++++ DATA LINES

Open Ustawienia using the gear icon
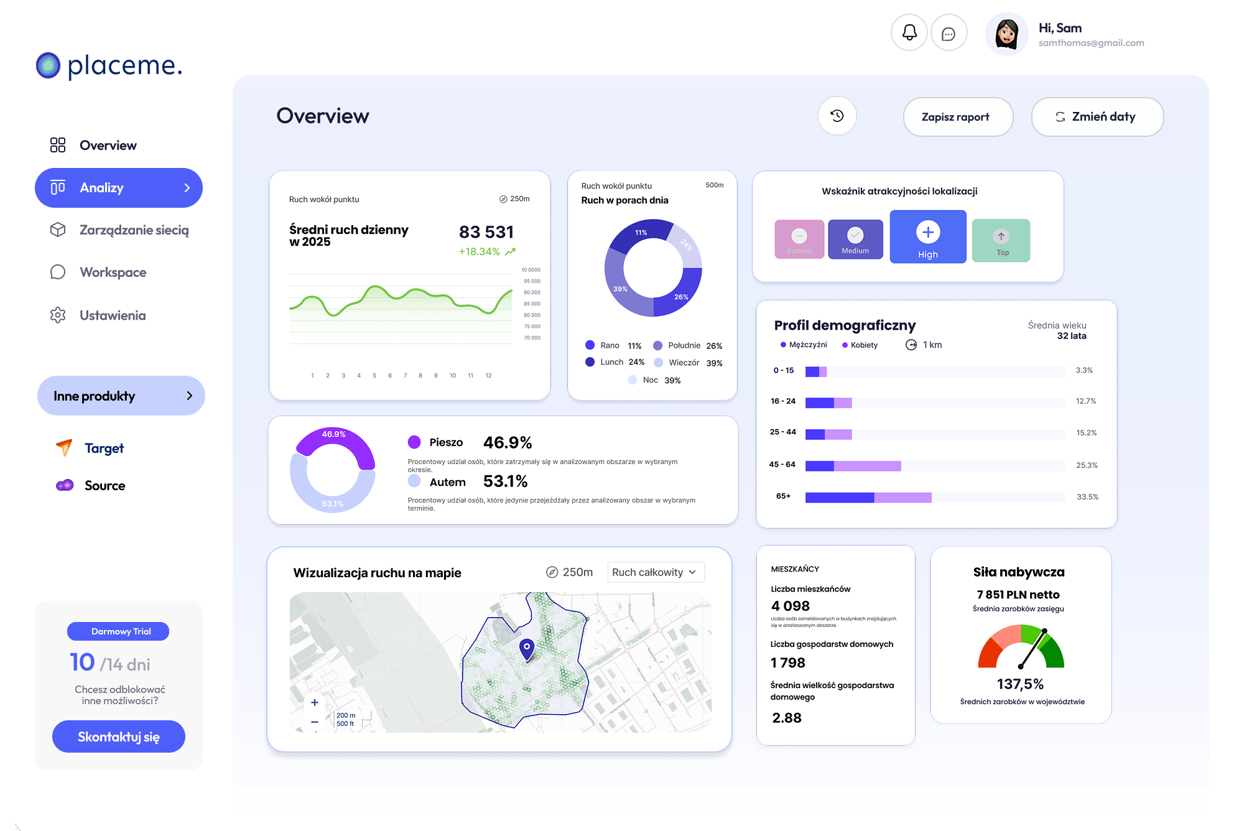Image resolution: width=1234 pixels, height=831 pixels. click(x=57, y=315)
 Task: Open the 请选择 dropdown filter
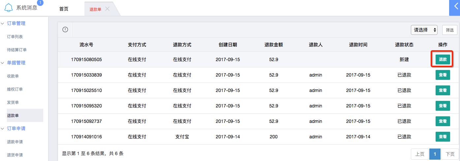pyautogui.click(x=424, y=30)
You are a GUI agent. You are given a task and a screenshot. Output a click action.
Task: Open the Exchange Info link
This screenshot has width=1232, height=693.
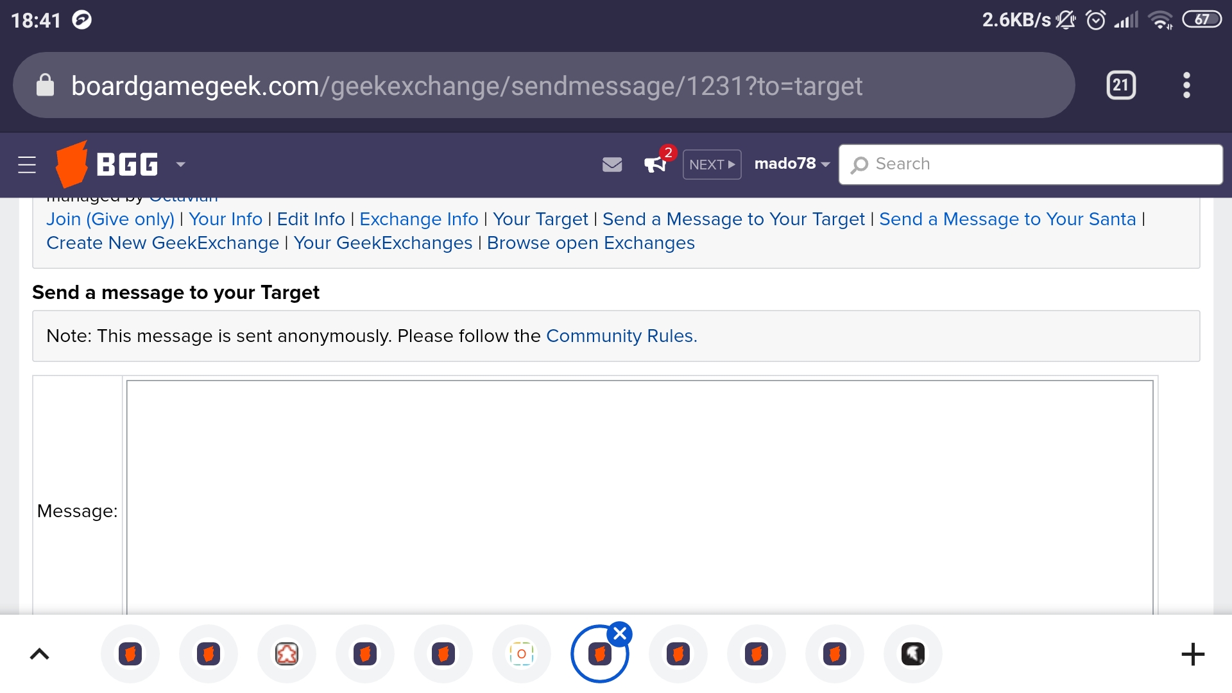tap(418, 219)

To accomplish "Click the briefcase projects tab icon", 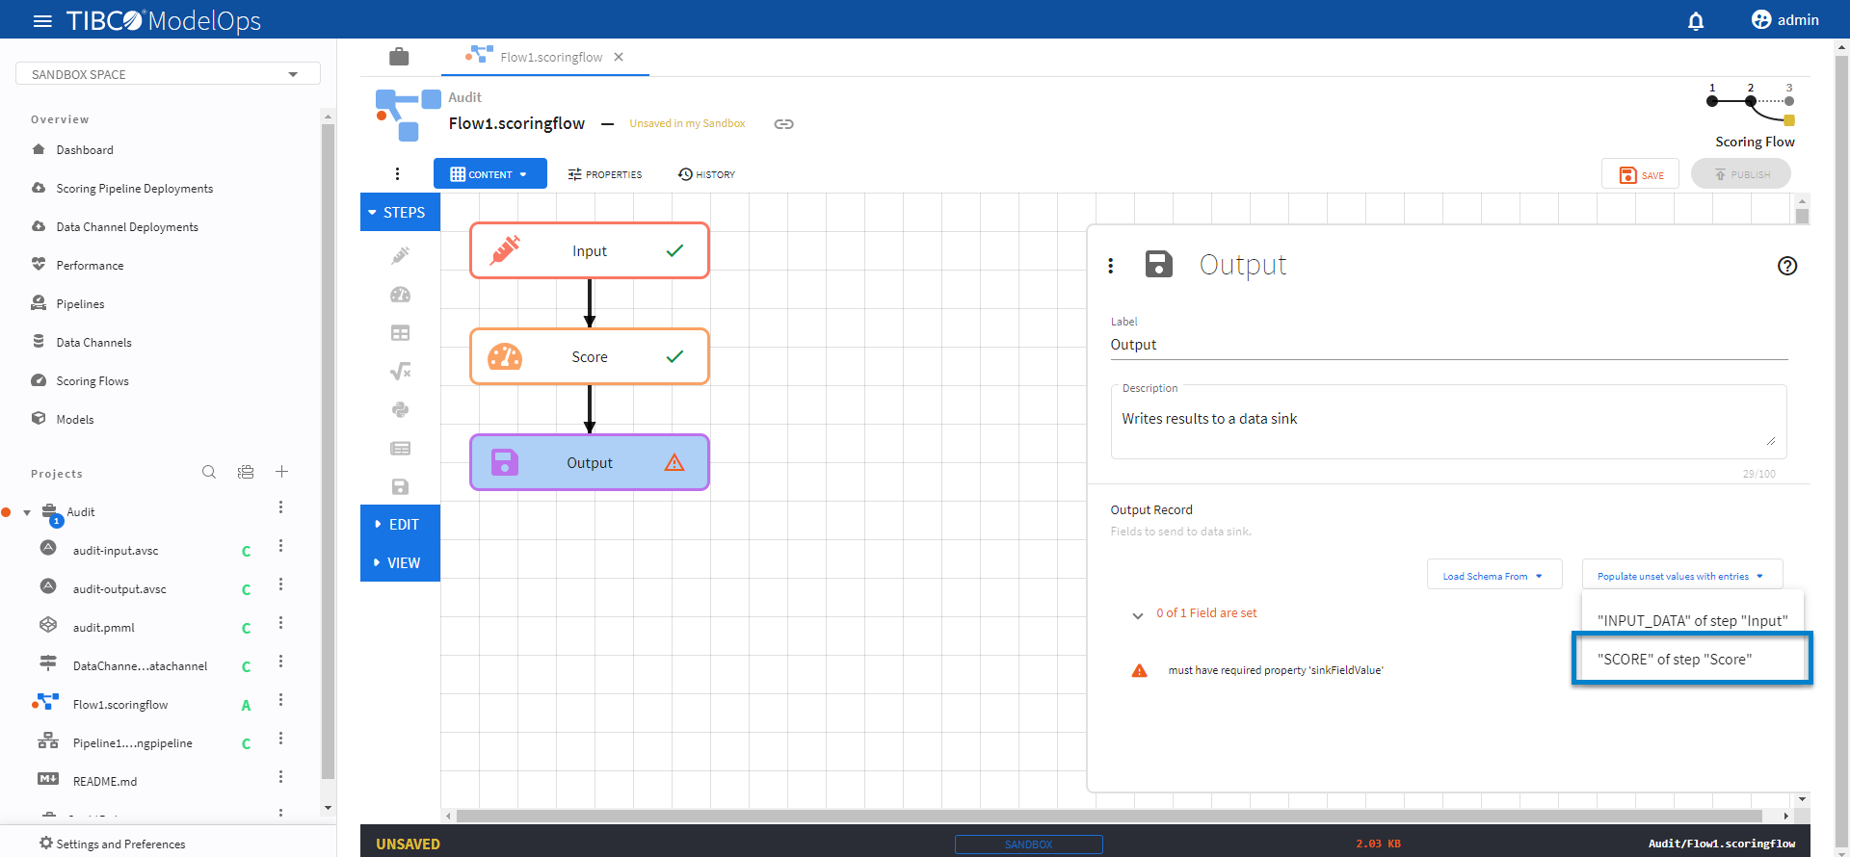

++++++++

:: PROBLEM TO WORK ON ::
Edit the listing by replacing every "screenshot" with "screen capture" and leaving everything else unchanged. Omit the pictures from your answer.

:: WORKED ANSWER ::
Open Ustawienia using the gear icon
Image resolution: width=1234 pixels, height=831 pixels. click(x=57, y=315)
 Task: Open the 请选择 dropdown filter
pyautogui.click(x=424, y=30)
You are a GUI agent. You are given a task and a screen capture. Output a click action.
Task: Open the Exchange Info link
This screen capture has width=1232, height=693.
tap(418, 219)

To accomplish "Click the briefcase projects tab icon", 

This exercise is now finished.